══ Dataset entries ══
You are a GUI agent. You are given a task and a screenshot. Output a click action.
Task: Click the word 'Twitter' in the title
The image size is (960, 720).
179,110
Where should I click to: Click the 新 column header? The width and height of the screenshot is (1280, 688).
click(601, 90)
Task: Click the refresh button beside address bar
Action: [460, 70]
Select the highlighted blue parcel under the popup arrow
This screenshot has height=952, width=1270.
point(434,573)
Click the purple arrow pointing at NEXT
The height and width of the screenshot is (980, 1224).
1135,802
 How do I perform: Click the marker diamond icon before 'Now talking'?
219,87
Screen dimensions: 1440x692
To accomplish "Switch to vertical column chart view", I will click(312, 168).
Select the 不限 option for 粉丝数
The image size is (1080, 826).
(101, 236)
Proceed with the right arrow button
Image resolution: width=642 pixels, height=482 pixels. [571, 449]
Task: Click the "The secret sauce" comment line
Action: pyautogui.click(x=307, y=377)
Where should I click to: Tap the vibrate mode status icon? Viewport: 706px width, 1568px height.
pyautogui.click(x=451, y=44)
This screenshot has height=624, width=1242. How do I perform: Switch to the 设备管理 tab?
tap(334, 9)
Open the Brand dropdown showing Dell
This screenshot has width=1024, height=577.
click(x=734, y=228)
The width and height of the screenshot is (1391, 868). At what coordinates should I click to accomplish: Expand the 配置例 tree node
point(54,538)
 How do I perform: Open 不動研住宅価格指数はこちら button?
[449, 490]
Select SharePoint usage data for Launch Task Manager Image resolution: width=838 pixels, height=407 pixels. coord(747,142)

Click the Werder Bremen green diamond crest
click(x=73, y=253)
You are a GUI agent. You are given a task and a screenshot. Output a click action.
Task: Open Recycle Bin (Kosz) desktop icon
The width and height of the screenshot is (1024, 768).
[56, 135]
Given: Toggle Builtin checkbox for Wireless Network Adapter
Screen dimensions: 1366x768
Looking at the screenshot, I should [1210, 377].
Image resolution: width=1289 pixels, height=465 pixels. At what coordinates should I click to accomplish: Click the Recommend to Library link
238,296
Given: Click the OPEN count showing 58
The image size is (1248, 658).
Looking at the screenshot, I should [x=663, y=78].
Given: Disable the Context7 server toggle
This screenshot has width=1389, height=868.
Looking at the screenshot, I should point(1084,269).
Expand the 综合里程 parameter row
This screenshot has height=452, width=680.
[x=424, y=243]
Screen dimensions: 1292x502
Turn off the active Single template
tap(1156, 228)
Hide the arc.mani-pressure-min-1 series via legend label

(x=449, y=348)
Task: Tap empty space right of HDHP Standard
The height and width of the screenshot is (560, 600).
═══
→ **Work item**
What you return must match the entries exactly, word for word.

→ **Exercise solution**
You are a GUI agent. You are given a task and a screenshot. Output a click action.
Task: Click the word 'Twitter' in the title
The image size is (960, 720).
179,110
Where should I click to: Click the 新 column header? The width and height of the screenshot is (1280, 688).
click(601, 90)
Task: Click the refresh button beside address bar
Action: [460, 70]
Select the highlighted blue parcel under the popup arrow
This screenshot has height=952, width=1270.
point(434,573)
Click the purple arrow pointing at NEXT
The height and width of the screenshot is (980, 1224).
1135,802
 How do I perform: Click the marker diamond icon before 'Now talking'?
219,87
Screen dimensions: 1440x692
To accomplish "Switch to vertical column chart view", I will click(312, 168).
Select the 不限 option for 粉丝数
The image size is (1080, 826).
(101, 236)
Proceed with the right arrow button
Image resolution: width=642 pixels, height=482 pixels. [571, 449]
Task: Click the "The secret sauce" comment line
Action: pyautogui.click(x=307, y=377)
Where should I click to: Tap the vibrate mode status icon? Viewport: 706px width, 1568px height.
pyautogui.click(x=451, y=44)
This screenshot has height=624, width=1242. How do I perform: Switch to the 设备管理 tab?
tap(334, 9)
Open the Brand dropdown showing Dell
This screenshot has width=1024, height=577.
click(x=734, y=228)
The width and height of the screenshot is (1391, 868). At what coordinates should I click to accomplish: Expand the 配置例 tree node
point(54,538)
 How do I perform: Open 不動研住宅価格指数はこちら button?
[449, 490]
Select SharePoint usage data for Launch Task Manager Image resolution: width=838 pixels, height=407 pixels. coord(747,142)

Click the Werder Bremen green diamond crest
click(x=73, y=253)
You are a GUI agent. You are given a task and a screenshot. Output a click action.
Task: Open Recycle Bin (Kosz) desktop icon
The width and height of the screenshot is (1024, 768).
[56, 135]
Given: Toggle Builtin checkbox for Wireless Network Adapter
Screen dimensions: 1366x768
Looking at the screenshot, I should [1210, 377].
Image resolution: width=1289 pixels, height=465 pixels. At what coordinates should I click to accomplish: Click the Recommend to Library link
238,296
Given: Click the OPEN count showing 58
The image size is (1248, 658).
Looking at the screenshot, I should [x=663, y=78].
Given: Disable the Context7 server toggle
This screenshot has width=1389, height=868.
Looking at the screenshot, I should point(1084,269).
Expand the 综合里程 parameter row
This screenshot has height=452, width=680.
[x=424, y=243]
Screen dimensions: 1292x502
Turn off the active Single template
tap(1156, 228)
Hide the arc.mani-pressure-min-1 series via legend label

(x=449, y=348)
Task: Tap empty space right of HDHP Standard
The height and width of the screenshot is (560, 600).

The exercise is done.